Agreed. I was under the impression that at least someone in this thread thought a 20 was as good as a 94.
What happens if you go to a site for a small bit of information but the site hasn't been updated in a while
If it's info I'm after, and my web browser is making a mess of the layout, I'll shut off its style sheet to read the info.
There is no reason to simply drop compatibility modes for the sake of enforcing standards
Unless the compatibility modes increase the complexity of testing the application. Having the equivalent of six rendering engines (one for today's code and one to match the defects in five previous browsers) makes testing take several times longer and allows more of a chance for crash
Still the slowest browser. (Score:5, Interesting)
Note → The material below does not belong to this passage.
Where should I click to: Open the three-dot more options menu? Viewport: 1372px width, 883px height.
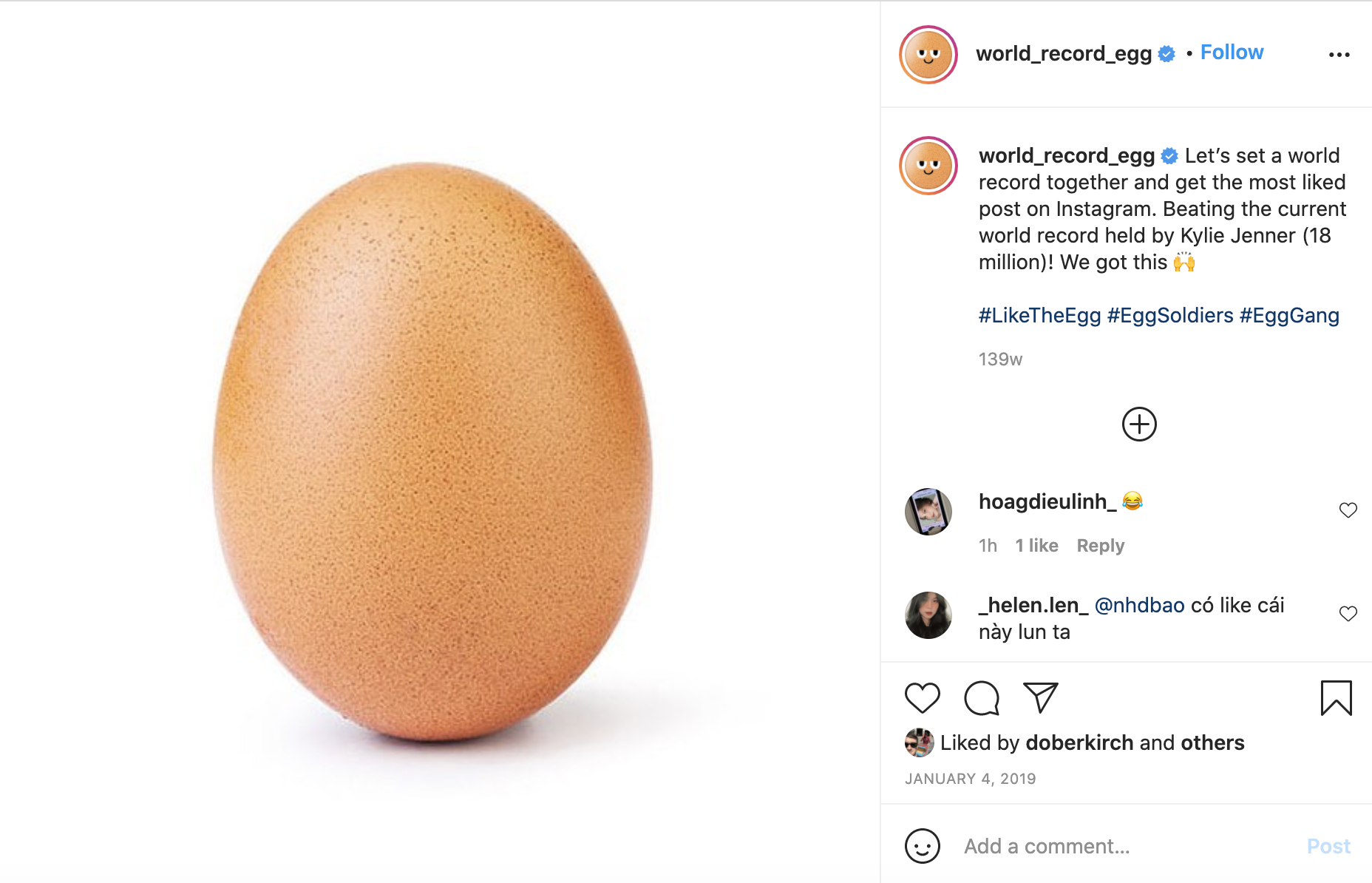[x=1339, y=55]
Yes, even slower than IE8. From start up times to rendering pages firefox is by far the slowest. If you don't believe me download IE8, use it for a week, and you'll see for yourself. IE8 sucks for other reasons (crashes more, no plugins, forgets log-ins), and firefox is my main browser, but it is seriously falling behind. It's speed, private browsing, and I would argue even security (no sandbox/protected mode) are subpar compared to the competition. And they really need to fix private browsing, it's pretty sad when an IE feature works better than the open source alternative. As repeated ad-nauseum here firefox is still my main browser due to plugins, but everytime the browser freezes because one tab decides it wants to do something I re-evaluate this decision.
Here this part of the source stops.